Paul Claudel(1868-1955) Connaissance de l'Est(1907) |
Paul ClaudelConnaissance de l'Est, 1907
Ces lingots de carton sont la monnaie des morts. Dans un papier mince on a découpé des personnes, des maisons, des animaux. « Patrons » de la vie, le défunt se fait suivre de ces légers simulacres, et, brûlés, ils l’accompagnent où il va. La flûte guide les âmes, le coup du gong les rassemble comme des abeilles. Dans les noires ténèbres, l’éclat de la flamme les apaise et les rassasie. Le long de la berge, les barques toutes prêtes attendent que la nuit soit venue. Au bout d’une perche est fixé un oripeau écarlate, et, soit qu’attaché au ciel couleur de feuille, le fleuve par ce tournant ait l’air d’en dériver les eaux, soit que, sous les nues accumulées, il roule obscurément sa masse pullulante, à la proue le brûlot flamboyant, au mât le feston ballotté des lanternes rehausse d’une touche ardente l’air éteint, comme dans une chambre spacieuse une chandelle que l’on tient au poing éclaire le vide solennel de la nuit. Cependant, le signal est donné ; les flûtes éclatent, le gong tonne, les pétards pètent, les trois bateliers s’attellent à la longue godille. La barque part et vire, laissant dans le mouvement de son sillage une file de feux : quelqu’un sème de petites lampes.
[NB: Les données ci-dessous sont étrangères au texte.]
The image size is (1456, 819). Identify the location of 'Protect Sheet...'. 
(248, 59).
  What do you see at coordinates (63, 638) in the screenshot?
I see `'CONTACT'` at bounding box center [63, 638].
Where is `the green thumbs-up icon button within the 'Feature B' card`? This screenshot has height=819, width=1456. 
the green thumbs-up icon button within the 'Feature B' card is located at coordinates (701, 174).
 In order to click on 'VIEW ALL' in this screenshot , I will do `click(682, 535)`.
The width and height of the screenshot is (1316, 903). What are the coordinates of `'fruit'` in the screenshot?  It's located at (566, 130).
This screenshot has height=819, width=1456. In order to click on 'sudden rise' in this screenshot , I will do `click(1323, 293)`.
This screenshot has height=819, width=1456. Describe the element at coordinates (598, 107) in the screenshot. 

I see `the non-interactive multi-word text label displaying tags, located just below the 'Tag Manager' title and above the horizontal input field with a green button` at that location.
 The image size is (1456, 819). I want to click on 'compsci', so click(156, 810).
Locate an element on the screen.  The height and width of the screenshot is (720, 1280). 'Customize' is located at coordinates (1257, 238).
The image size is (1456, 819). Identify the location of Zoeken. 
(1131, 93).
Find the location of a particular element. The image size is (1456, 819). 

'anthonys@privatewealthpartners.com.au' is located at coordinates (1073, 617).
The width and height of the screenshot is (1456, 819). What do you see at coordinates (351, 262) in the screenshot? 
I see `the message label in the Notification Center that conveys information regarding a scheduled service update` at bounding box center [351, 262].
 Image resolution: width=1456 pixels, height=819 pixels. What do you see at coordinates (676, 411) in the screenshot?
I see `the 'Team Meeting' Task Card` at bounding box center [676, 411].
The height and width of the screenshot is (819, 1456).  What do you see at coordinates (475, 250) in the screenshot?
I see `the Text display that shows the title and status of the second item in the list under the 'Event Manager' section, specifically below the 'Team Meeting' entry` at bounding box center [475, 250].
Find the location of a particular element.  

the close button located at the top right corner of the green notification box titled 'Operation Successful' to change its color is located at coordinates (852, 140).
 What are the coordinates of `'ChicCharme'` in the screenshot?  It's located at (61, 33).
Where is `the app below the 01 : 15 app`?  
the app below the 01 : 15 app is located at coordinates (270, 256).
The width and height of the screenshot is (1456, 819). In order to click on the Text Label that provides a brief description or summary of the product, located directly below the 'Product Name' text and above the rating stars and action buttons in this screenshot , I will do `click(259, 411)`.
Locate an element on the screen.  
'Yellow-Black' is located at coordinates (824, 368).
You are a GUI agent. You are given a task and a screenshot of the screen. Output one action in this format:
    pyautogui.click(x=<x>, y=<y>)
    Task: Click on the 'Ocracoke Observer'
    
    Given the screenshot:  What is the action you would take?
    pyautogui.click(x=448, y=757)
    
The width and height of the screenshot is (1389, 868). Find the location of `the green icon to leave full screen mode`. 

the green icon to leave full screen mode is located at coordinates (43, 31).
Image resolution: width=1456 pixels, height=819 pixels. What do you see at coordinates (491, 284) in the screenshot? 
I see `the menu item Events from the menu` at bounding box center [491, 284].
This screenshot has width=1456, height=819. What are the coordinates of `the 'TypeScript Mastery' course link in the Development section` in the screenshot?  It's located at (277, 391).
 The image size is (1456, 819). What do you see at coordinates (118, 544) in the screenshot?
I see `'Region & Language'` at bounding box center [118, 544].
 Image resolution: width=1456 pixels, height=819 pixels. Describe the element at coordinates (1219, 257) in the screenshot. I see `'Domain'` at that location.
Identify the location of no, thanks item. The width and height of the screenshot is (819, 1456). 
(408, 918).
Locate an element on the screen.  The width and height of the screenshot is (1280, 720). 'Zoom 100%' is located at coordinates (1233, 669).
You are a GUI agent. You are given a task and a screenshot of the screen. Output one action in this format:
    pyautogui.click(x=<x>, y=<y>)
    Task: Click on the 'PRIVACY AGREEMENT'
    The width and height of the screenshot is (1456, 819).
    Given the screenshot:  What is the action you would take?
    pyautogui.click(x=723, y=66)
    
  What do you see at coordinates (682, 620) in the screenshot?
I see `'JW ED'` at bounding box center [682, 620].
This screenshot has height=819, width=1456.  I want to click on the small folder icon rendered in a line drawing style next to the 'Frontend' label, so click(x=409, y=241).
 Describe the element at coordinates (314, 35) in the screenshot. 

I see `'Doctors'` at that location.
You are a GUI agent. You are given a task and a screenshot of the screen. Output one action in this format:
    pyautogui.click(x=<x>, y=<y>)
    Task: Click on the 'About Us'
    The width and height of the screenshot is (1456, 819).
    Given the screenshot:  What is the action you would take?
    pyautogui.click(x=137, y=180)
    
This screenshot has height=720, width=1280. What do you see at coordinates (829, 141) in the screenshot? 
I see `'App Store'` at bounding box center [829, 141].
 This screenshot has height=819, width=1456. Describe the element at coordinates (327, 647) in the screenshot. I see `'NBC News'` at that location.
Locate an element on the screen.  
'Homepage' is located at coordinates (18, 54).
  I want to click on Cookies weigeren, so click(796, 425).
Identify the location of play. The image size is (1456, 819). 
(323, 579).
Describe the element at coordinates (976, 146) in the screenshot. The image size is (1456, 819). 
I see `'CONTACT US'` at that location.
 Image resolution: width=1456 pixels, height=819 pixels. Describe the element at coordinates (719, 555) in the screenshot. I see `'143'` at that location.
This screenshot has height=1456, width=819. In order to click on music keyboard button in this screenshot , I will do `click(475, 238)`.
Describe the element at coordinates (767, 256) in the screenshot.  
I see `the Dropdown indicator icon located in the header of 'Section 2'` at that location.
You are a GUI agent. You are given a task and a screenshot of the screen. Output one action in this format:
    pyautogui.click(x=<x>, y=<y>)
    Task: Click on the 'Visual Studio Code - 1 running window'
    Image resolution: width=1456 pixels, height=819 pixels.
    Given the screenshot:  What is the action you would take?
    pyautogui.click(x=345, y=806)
Lueurs précaires, sur la vaste coulée des eaux opaques, cela clignote un instant et périt. Un bras saisissant le lambeau d’or, la botte de feu qui fond et flamboie dans la fumée, en touche le tombeau des eaux : l’éclat illusoire de la lumière, tels que des poissons, fascine les froids noyés. D’autres barques illuminées vont et viennent ; on entend au loin des détonations, et sur les bateaux de guerre deux clairons, s’enlevant l’un à l’autre la parole, sonnent ensemble l’extinction des feux.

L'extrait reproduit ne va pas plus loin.